# Embarking on new journey



## Jmc86 (May 14, 2019)

Well as the title reads im begining my jounry. I have a sit down sched with a local lodge secrectry here in west palm beach florida. i really dont know what to expect. i have a few freidns that may or may not be masons they will not confimr or deny so i have no where to reall y ask questions which  brought me to you this website. 

My intrest in freemasonry has always been there but not until recentyl have i really strarted to seek out info. i was recebtly made aware that my Grandfather was active freemasonary for almost 2 decades and was 32nd degree scottis rite and to be perfectly honest i have no idea what that means excecot it was w something he was obviously passionate about and had dedictaion to. Thus this is where my Jounrey begins. I sure i will have ton of questtons and hope you will all revcieve me with opne mind and open arms.

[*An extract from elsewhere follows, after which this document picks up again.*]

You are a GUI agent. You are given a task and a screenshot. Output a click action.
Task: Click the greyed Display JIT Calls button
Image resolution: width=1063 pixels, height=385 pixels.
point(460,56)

Thank you in advanced. if anyone can ppoint me to any resources i would be extreamly greatful. again a thank you .


----------



## Keith C (May 14, 2019)

You have taken the proper first step by approaching a Local Lodge.  I have no doubt that many of your questions will be answered by the Secretary.  I will caution you, however, to do a little bit of research so you know where the Lodge you are approaching stands in regards to other Lodges world-wide.  If the Lodge is part of the Grand Lodge of Florida, it will be found in the Lodge Directory on their website:  [URL]https://grandlodgefl.com/[/URL]

If it is part of the Official Prince Hall Grand Lodge of Florida (The Most Worshipful Union Grand Lodge of Florida) it should be found in the Lodge Directory on their website:  http://www.mwuglflorida.org/

If it is not part of either of those, recognize that it is part of a System that will likely not be recognized by other Grand Lodges, as it will be considered either "Irregular" or "Clandestine" by most other Grand Lodges and that should be a warning sign to avoid association.

As to your Grandfather, it is likely that he never brought up Freemasonry to you, as in the past, and still existing in some areas, it was not permitted to suggest the possibility of membership to others, it was required that the Freemason be specifically asked about it by the person with an interest.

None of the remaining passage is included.